I am working on a monthly average dataset and would like to do forecasting.
I had used the codes ndiffs()
and nsdiffs()
to check how many differences are required to make the series stationary, which gave an output of
ndiffs(y)
[1] 0
nsdiffs(y)
[1] 1
then the seasonal difference at lag 12 was taken.
diff(lag = 12) %>% # seasonal difference
ggtsdisplay()
The ACF and PACF that was displayed are attached here.
Can you explain how to interpret the ACF and PACF and what are the P,p,Q and q values here?
Best Answer
For the analysis, first, as you made a seasonnal difference and no simple difference, you have $D=1$ and $d=0$.

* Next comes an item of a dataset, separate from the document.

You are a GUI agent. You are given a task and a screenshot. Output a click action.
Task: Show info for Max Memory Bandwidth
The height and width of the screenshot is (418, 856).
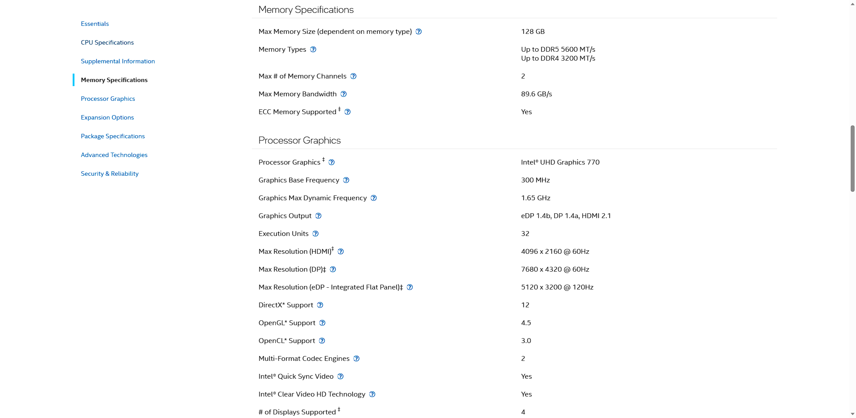point(343,94)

Now, you should analyze the ACF and PACF at the lags $12, 24, 36, \dots$. You should notice a kind of decreasing PACF and 2 pics (lag $12$ and $24$) for the ACF. Then you will propose that $P=0$ and $Q=2$.
After that, you should analyze the $12$ first lag of ACF and PACF to find $p$ and $q$. Here, you can see that there is no pic at any lag. Then $p=0$ and $q=0$.
After all, the model should be an ARIMA$(p=0,d=0,q=0)\times(P=0,D=1,Q=2)$. It is a pure seasonal process.